Mozart Wind Chamber Music – Brindisi Quartet

MOZART Flute Quartet No. 1, Oboe Quartet, Clarinet Quintet (Brindisi Quartet)

Wolfgang Amadeus Mozart (1756-1791)

Brindisi Quartet; Jaime Martin (flute), Jonathan Kelly (oboe), Nicholas Carpenter (clarinet)

EMI DEBUT CDZ5697022 (63:34)


Mozart Wind Chamber Music
Brindisi Quartet with Jaime Martin, flute; Jonathan Kelly, oboe; Nicholas Carpenter, clarinet
EMI Debut CDZ5697022 [63:34]

The Brindisi Quartet has been making the rounds—festival appearances, BBC broadcasts, the usual circuit for ambitious young ensembles. This disc, recorded at Abbey Road in early 1996, catches them in partnership with three equally promising wind players in Mozart’s chamber music for strings and winds. It’s a sensible program: the D major Flute Quartet, K. 285, the F major Oboe Quartet, K. 370, and the great A major Clarinet Quintet, K. 581.

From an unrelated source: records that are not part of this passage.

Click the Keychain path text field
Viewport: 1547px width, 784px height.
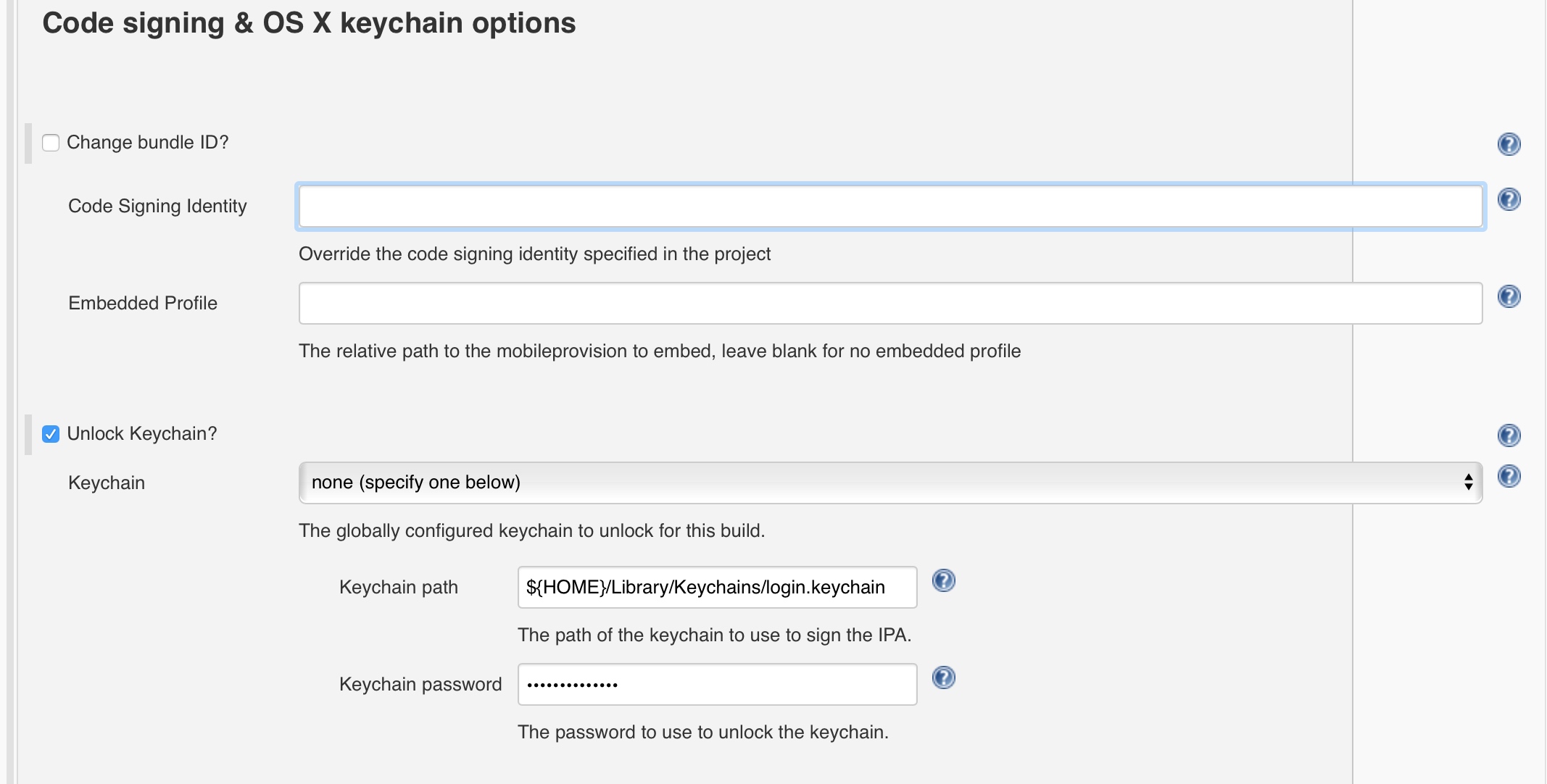coord(716,588)
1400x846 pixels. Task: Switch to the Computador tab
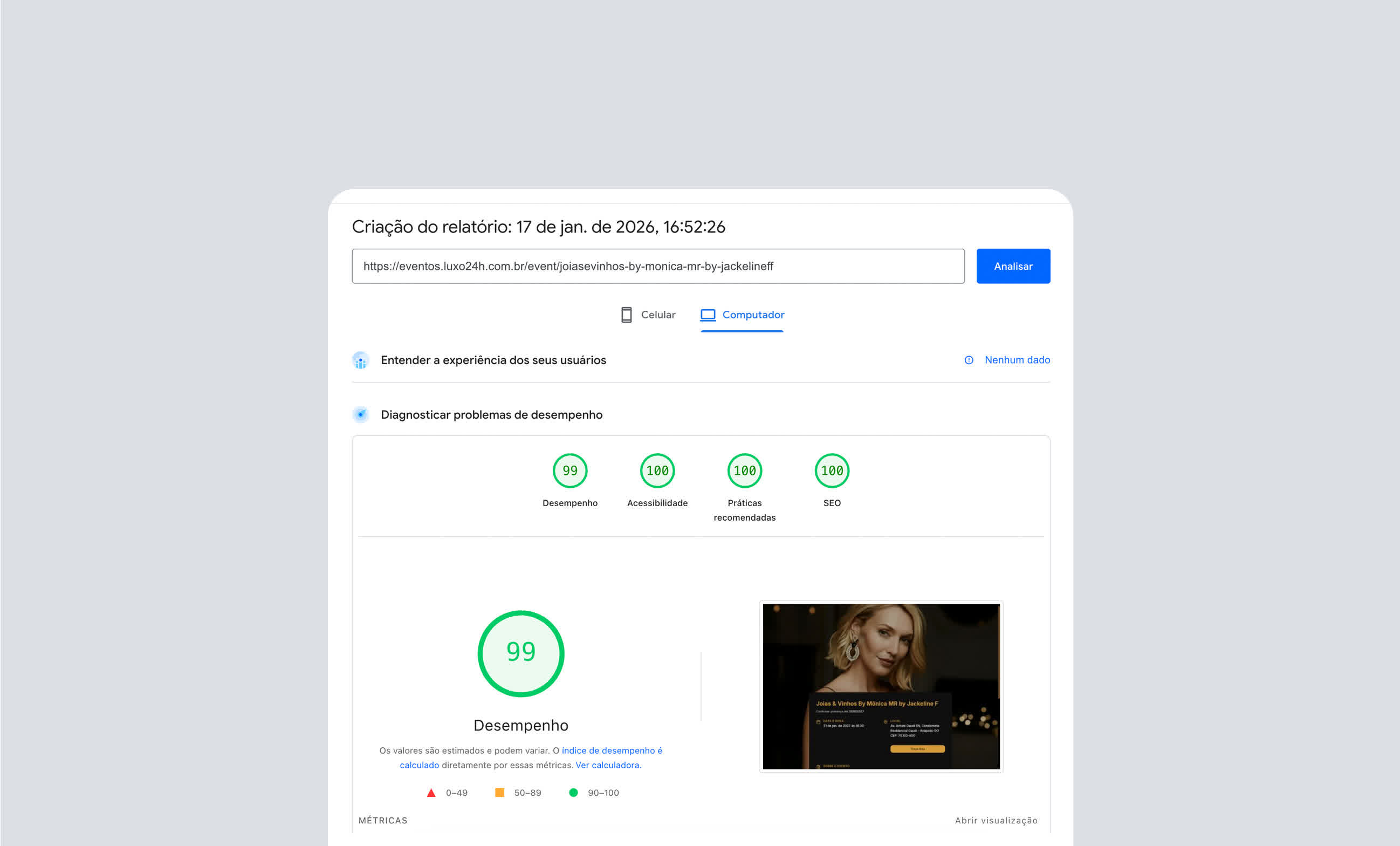[x=753, y=315]
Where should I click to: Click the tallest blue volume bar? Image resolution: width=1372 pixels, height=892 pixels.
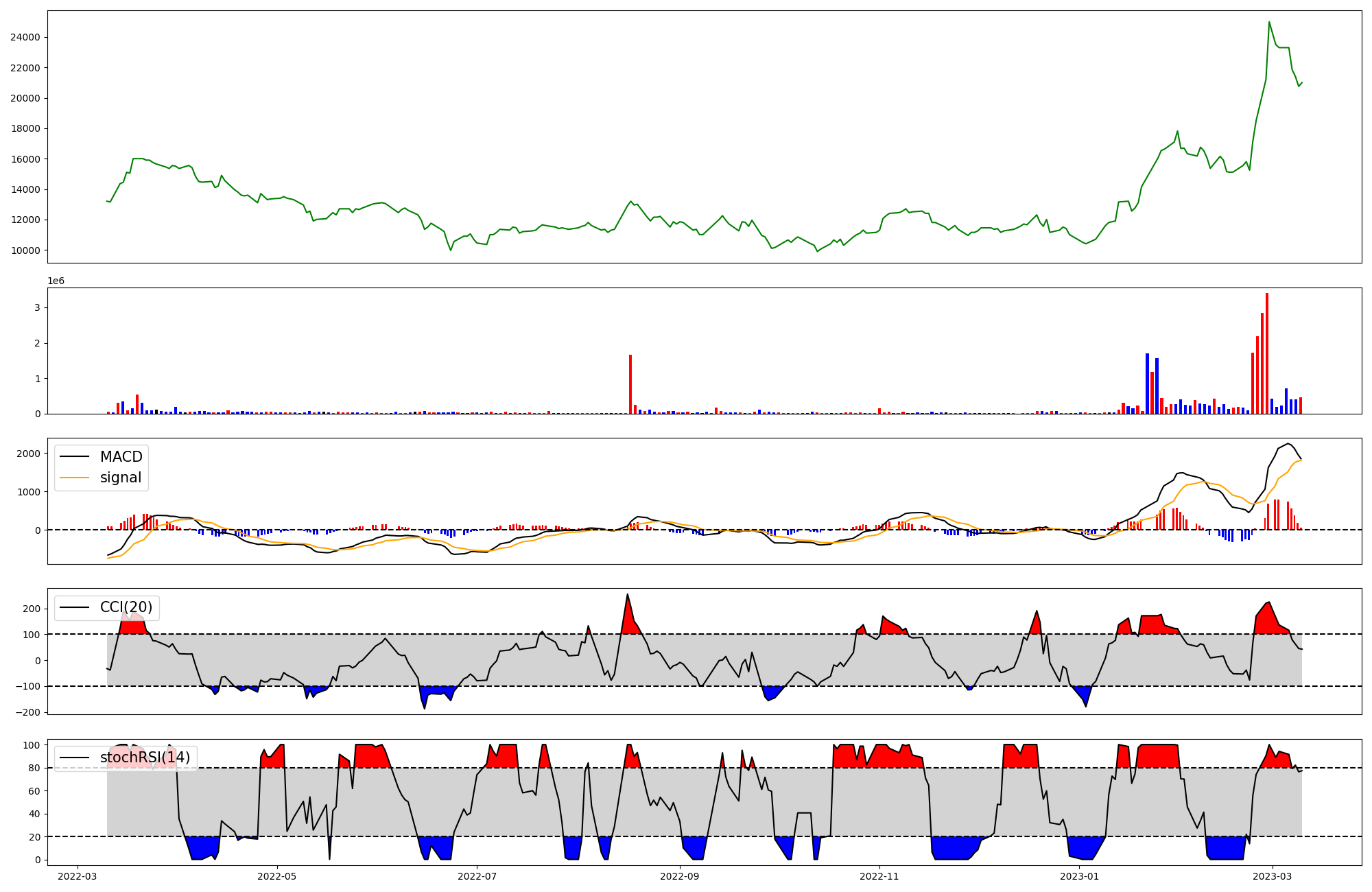pyautogui.click(x=1147, y=383)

What strikes you first is the sheer transparency of the recorded sound. EMI’s engineers have given us something genuinely exceptional here—you can hear everything, every strand of the polyphonic weave laid bare without clinical harshness. The flute and oboe quartets benefit enormously from this clarity. These are early works (well, relatively early—Mozart was already twenty-one when he dashed off K. 285 for the Dutch amateur De Jean), and they thrive on the kind of buoyant, unforced phrasing these players bring to them.

Jaime Martin plays with a silvery tone that never goes breathy or loses focus, even in the most nuanced passages. His articulation is crisp without being fussy. The slow movement of the Flute Quartet—that lovely Adagio—floats along with a kind of unaffected grace that’s harder to achieve than it sounds. Jonathan Kelly’s oboe has a darker, more reedy quality that suits the F major Quartet’s slightly more searching character. K. 370 is the most overtly operatic of these pieces, full of those sudden dynamic contrasts and conversational exchanges that Mozart loved, and Kelly and the Brindisis catch that theatrical quality without overdoing it.

But then we get to the Clarinet Quintet.

This is where things get complicated. Nicholas Carpenter plays beautifully—his artistry is beyond reproach, his intonation impeccable, his tone warm without being cloying. The Brindisis match him with playing of equal refinement. And yet… something’s missing. This isn’t the Mozart of 1789 anymore, writing charming diversions for aristocratic amateurs. This is September 1789, the year before the composer’s death, and the music knows things it won’t quite say aloud.

The first movement here is too cheerful, too untroubled. Yes, it’s marked Allegro, but that doesn’t mean it should sound merely pleasant. There’s an undercurrent of melancholy in this music—you can hear it in the way the clarinet’s opening theme keeps circling back on itself, in those chromatic inflections that shadow the A major brightness. These players give us the surface brilliance but not the shadows underneath.

The Larghetto is better. Here the deliberate pacing works in their favor, and Carpenter spins out Mozart’s long-breathed phrases with genuine feeling. But even here, I wanted more—more darkness in the D minor passages, more sense of the music’s emotional complexity. The third movement variation set is cleanly executed but a bit too neat, too well-behaved. And the finale, while suitably spirited, lacks the bittersweet quality that the greatest interpreters find in this music.

I keep thinking of the old Brymer album with the Allegri, or the more recent Leister with the Hagen—performances that understand this piece isn’t just elegant chamber music but something more profound, more troubling. These young players haven’t quite got there yet. They’re giving us Mozart the craftsman, not Mozart the visionary.

Still, this disc has real value. The two earlier quartets receive performances as fine as any in the catalog, and the Clarinet Quintet, while not reaching the heights, is never less than musical and accomplished. At super-budget price, it’s a genuine bargain. But if you want K. 581 that reveals the full depth of this extraordinary score, you’ll need to look elsewhere.